If we cannot take the public with us, positively and enthusiastically as partners, the risks of backlash are enormous – doing the tough thing now and making the world’s vaguest promises about better things to come is asking for trouble

Usually, the easy things a government can do to get easy outcomes is referred to as ‘low-hanging fruit’. But this isn’t ‘fruit’. This risks being received by the public as the ‘nearest available whip’. Nothing gets better, everything gets worse.

I am worried because I already know two people who rely on being able to get to Glasgow for work. Both of them have cars that in different ways are going to be excluded. Both have precisely the same lack of public transport options that I have. Neither are climate change deniers; both support action. But they’re not happy.

I’ve been worried for a while about whether the Scottish Government could actually pull off a workable DRS even if it is allowed. If you live in a rural community, where is your nearest ‘reverse vending machine’? If you’re an old lady in a suburban housing estate, how far is your walk with a bag full of bottles? Do you just accept that everything you drink is 20p more expensive?

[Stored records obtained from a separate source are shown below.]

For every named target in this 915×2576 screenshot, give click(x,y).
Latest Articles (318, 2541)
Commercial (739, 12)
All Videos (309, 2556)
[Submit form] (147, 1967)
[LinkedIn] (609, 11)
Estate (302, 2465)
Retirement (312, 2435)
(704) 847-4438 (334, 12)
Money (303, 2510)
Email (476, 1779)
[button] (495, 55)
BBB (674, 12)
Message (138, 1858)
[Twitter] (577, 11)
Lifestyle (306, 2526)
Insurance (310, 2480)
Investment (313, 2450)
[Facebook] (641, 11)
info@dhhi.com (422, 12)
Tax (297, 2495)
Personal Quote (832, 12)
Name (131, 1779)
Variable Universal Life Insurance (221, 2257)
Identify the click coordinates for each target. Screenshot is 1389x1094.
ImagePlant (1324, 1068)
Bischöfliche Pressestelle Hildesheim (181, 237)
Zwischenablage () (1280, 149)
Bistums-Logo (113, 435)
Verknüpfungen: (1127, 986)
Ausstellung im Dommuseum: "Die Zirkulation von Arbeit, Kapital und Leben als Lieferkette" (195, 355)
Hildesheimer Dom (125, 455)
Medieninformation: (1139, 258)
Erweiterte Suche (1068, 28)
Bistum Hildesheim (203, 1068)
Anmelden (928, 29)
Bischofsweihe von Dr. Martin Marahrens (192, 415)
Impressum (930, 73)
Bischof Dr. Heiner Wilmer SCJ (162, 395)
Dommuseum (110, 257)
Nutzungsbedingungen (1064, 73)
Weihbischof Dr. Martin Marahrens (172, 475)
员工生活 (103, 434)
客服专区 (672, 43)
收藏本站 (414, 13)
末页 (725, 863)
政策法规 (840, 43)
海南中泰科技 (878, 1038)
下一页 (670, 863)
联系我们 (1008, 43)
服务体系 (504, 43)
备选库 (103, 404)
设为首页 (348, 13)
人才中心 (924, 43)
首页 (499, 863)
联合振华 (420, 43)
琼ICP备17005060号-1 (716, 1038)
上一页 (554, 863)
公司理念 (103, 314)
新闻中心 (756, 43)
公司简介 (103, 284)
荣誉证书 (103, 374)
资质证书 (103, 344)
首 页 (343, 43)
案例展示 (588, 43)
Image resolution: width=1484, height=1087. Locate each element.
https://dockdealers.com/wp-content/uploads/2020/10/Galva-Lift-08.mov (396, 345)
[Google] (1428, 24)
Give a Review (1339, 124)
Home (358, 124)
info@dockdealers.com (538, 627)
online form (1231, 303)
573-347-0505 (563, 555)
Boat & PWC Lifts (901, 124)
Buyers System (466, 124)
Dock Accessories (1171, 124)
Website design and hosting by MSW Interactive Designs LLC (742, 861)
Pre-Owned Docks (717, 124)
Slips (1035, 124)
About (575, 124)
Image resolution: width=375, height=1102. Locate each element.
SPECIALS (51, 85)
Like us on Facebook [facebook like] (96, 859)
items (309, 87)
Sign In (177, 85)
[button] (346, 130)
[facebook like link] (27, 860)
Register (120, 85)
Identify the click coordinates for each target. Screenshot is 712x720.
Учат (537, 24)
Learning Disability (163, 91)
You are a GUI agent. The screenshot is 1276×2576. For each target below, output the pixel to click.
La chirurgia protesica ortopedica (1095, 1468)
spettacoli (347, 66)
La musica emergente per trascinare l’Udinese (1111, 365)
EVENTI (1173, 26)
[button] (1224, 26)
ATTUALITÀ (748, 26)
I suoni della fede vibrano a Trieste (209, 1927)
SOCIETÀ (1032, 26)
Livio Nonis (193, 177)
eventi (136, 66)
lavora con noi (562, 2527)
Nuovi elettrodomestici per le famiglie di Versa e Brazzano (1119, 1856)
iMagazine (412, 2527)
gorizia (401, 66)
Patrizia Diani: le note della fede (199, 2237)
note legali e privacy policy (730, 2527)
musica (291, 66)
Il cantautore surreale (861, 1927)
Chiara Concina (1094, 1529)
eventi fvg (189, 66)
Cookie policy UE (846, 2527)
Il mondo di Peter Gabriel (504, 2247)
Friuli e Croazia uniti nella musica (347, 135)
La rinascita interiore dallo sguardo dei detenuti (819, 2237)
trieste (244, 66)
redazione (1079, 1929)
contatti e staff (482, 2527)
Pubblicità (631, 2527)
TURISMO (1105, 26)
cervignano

Some things will be a little harder in an eco-utopia. How do we make them pleasantly so? For example, walking a bit more and relying on a car less can be really nice if things are set up for it. Or alternatively you can make some things better while other things get a little harder. For example, food prices will rise, but you can bring housing costs way down, make houses cheaper to heat, warmer, less draughty.

But if you hammer the public with nothing but a relentless list of ‘things getting worse’ and if you do that when public services are getting worse and (for many people) an economy and a housing system which are both also making things worse for them, you end up building resentment.

Policymakers are great at telling themselves that ‘it is only the bad people who are angry at this’, but policymakers all earn a lot of money and live close to places where there will be reverse vending machines. They all want an electric car anyway – and they can afford it.

That is precisely what policymakers told themselves over the 20 years of stagnant wages in the UK (‘look, the good people know this is all for their own good in the long run’) – and then we got Brexit, because people kick back against being told their life will get worse.

If we cannot take the public with us, positively and enthusiastically, as partners, the risks of a backlash are enormous. Doing the tough thing now and making the world’s vaguest promises about better things to come (‘sorry your car is banned, but look at this glossy leaflet about a Metro system which is probably never going to happen and will be decades away if it does’) is asking for trouble.

I’m nervous. We may not get two chances to avoid turning the public against climate change action if we create a situation where every time the public hears about climate action it they know their life is about to get worse. A life getting worse right now will always trump a life getting worse at an indeterminate point in the future.

The public really do want climate action, but it is the job of policymakers to turn that into the basis for a better world, not a worse one. We must take the public with us. We can’t ‘punish’ them into being the public we want.